# [TASK TO CARRY OUT]
Copy, pictures aside: the lines below from the one that holds "The image size is (933, 515)." through the final line of the listing, both ends included, exactly as they are and nothing else.

# [EXTRACTED INFORMATION]
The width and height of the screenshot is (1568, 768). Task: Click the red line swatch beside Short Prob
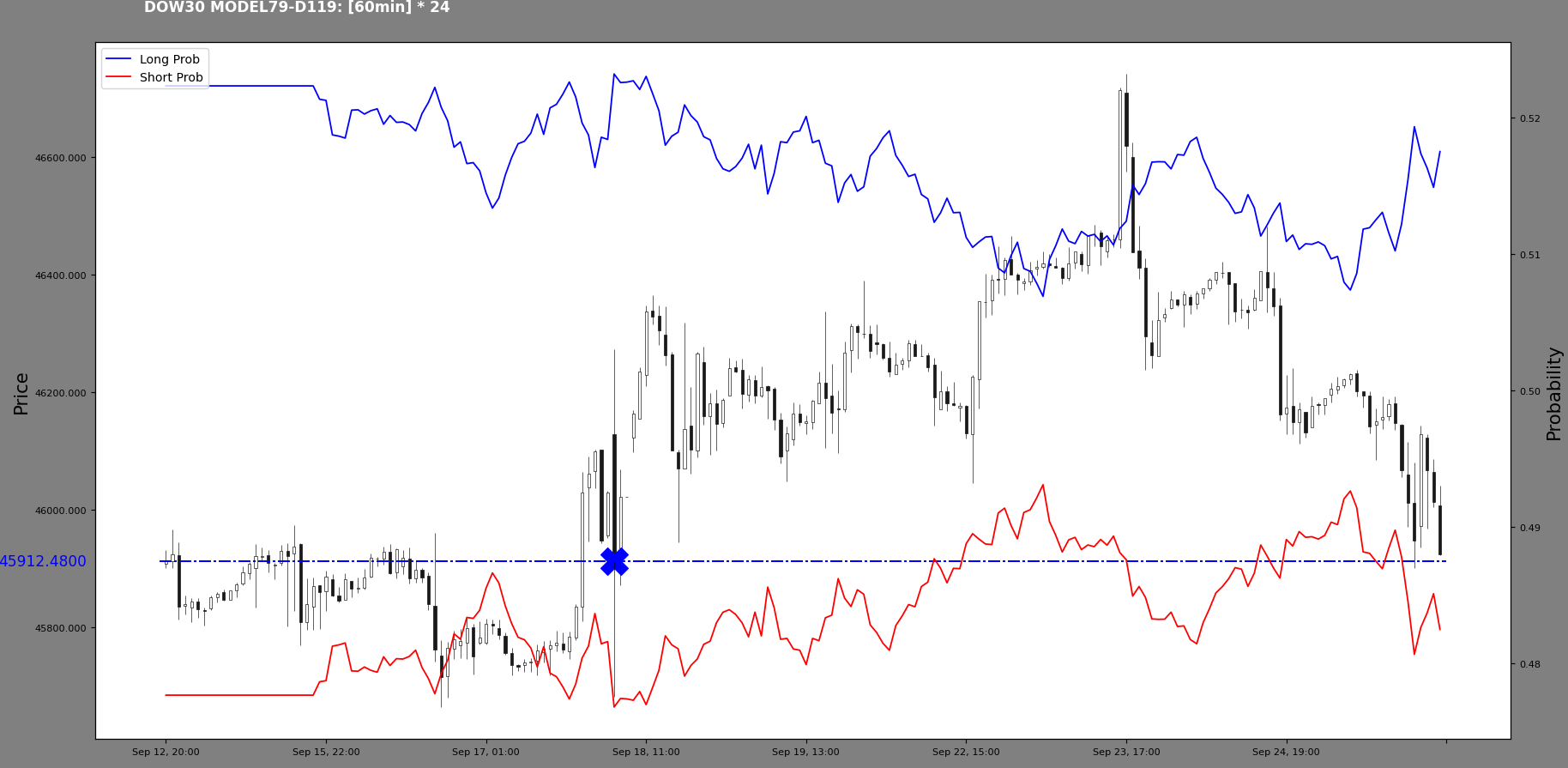coord(118,77)
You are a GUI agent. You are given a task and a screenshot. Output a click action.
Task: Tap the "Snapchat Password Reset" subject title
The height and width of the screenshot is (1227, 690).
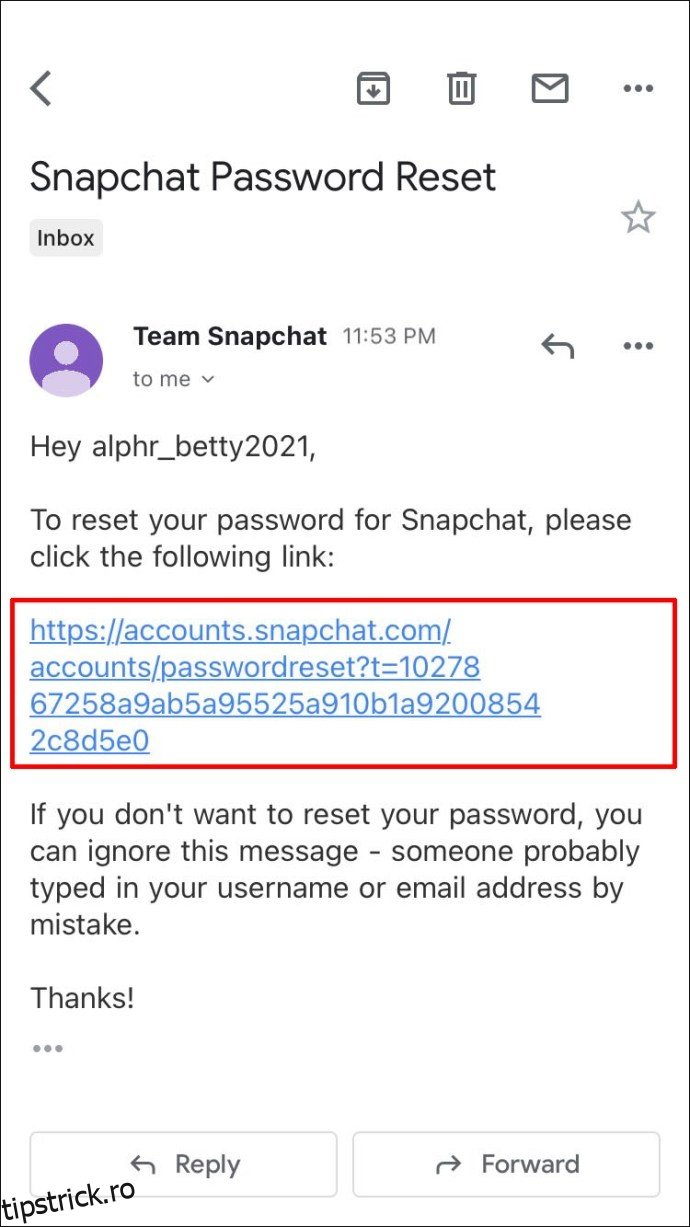click(x=263, y=178)
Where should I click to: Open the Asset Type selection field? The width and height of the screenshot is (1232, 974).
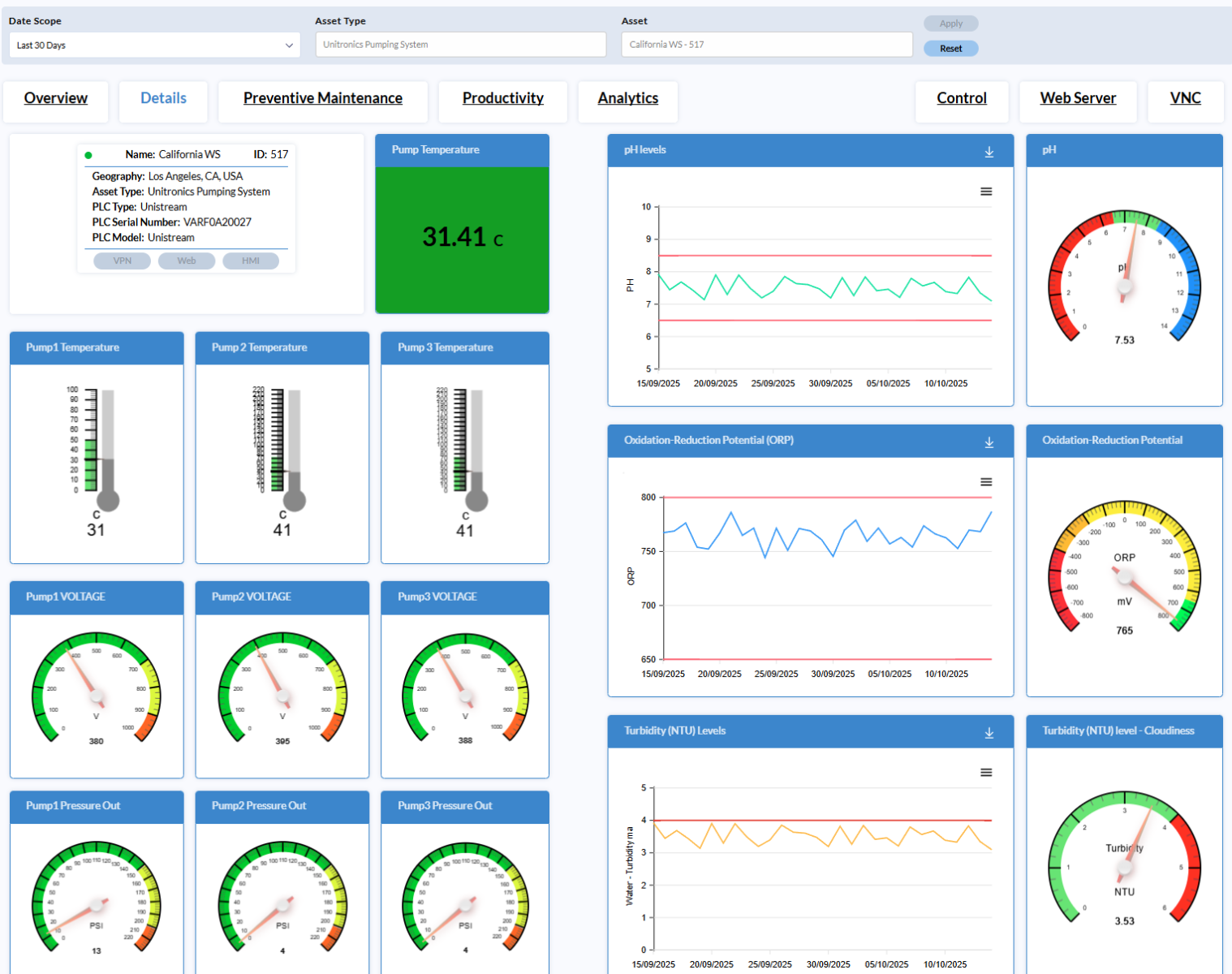point(460,45)
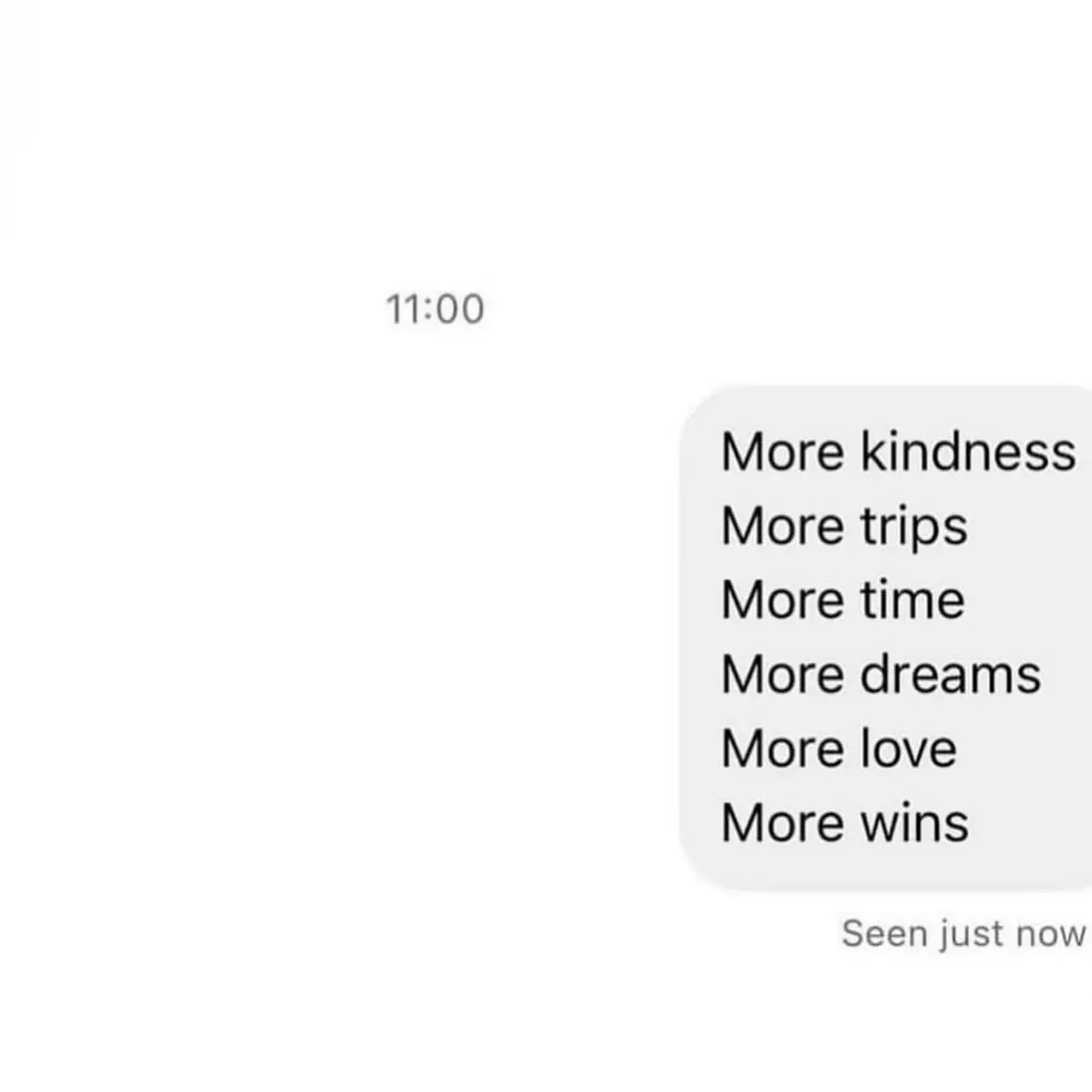
Task: Click the word 'kindness' in the message
Action: click(x=968, y=452)
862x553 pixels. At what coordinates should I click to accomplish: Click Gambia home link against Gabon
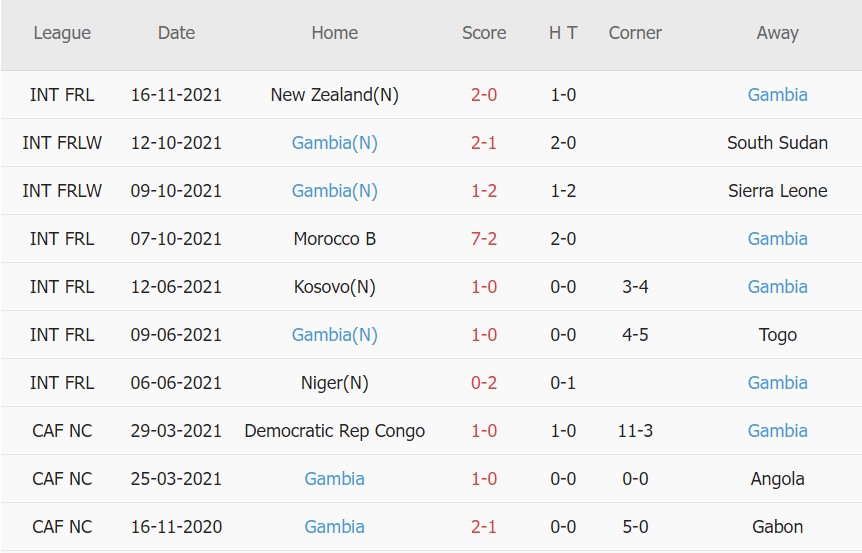(334, 527)
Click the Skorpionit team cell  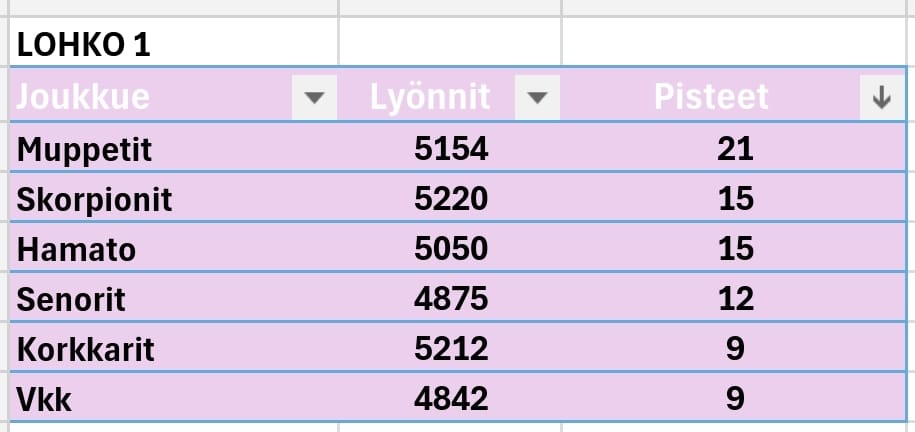tap(95, 200)
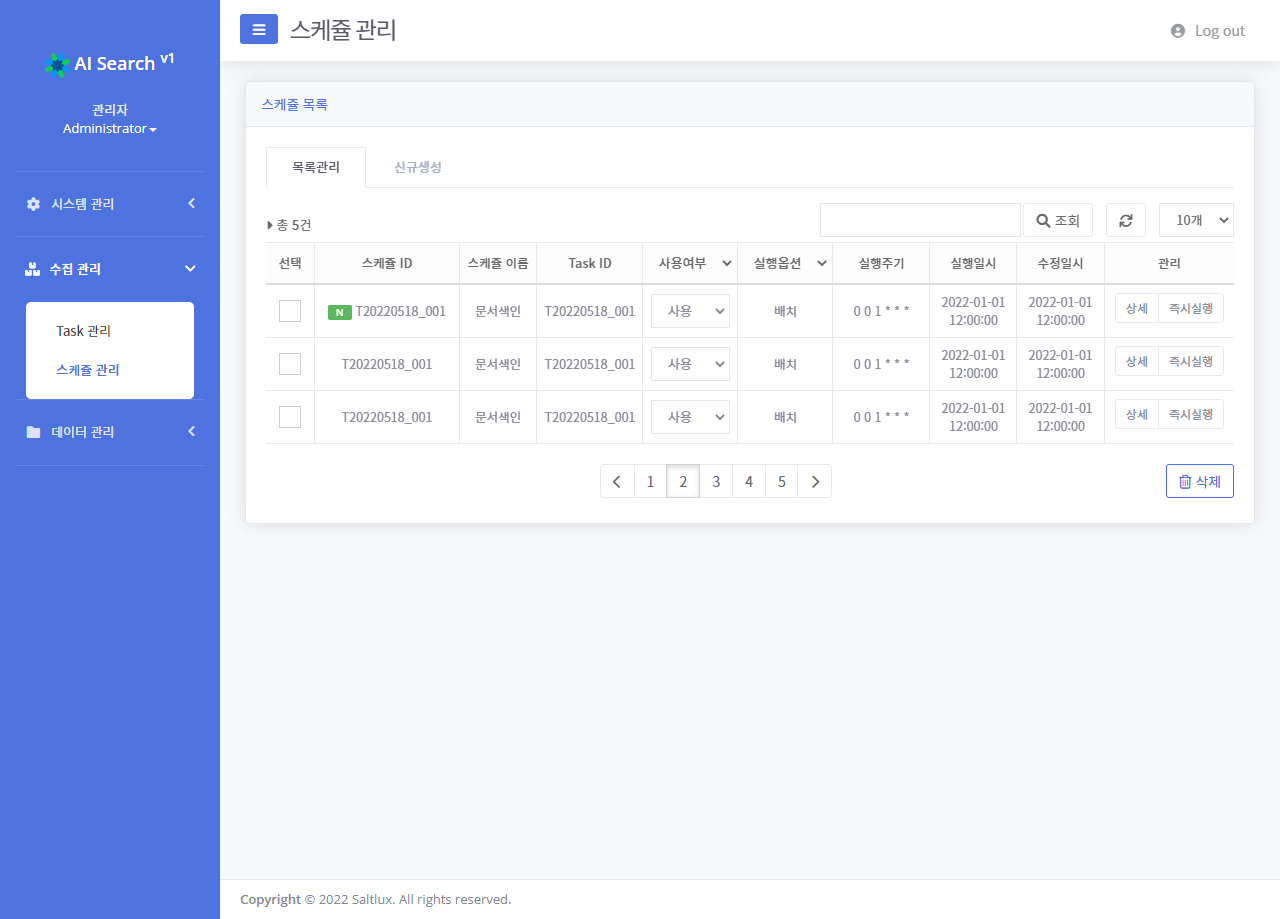Open 사용 dropdown in the first row

[x=690, y=311]
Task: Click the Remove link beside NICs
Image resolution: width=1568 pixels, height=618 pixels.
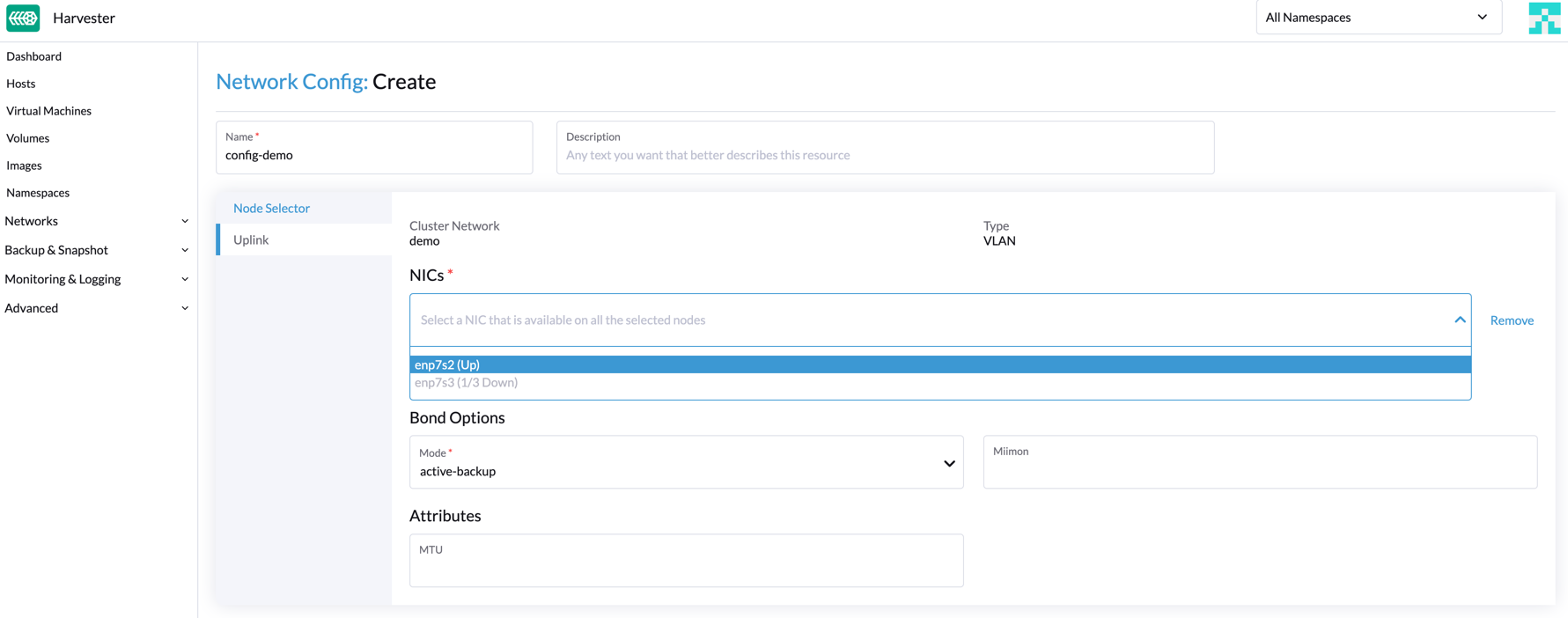Action: tap(1511, 320)
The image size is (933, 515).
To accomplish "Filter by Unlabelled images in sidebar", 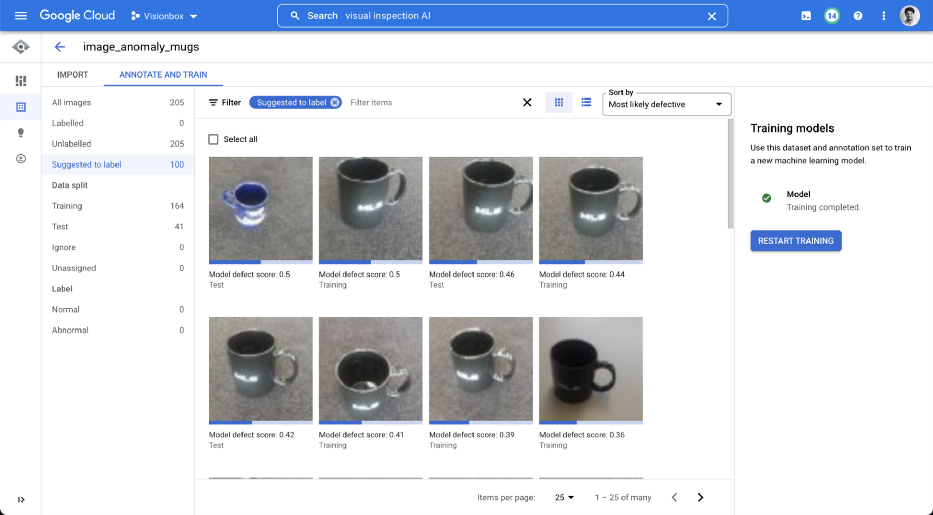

# [FINISHED TASK]
The image size is (933, 515).
To accomplish "Filter by Unlabelled images in sidebar", 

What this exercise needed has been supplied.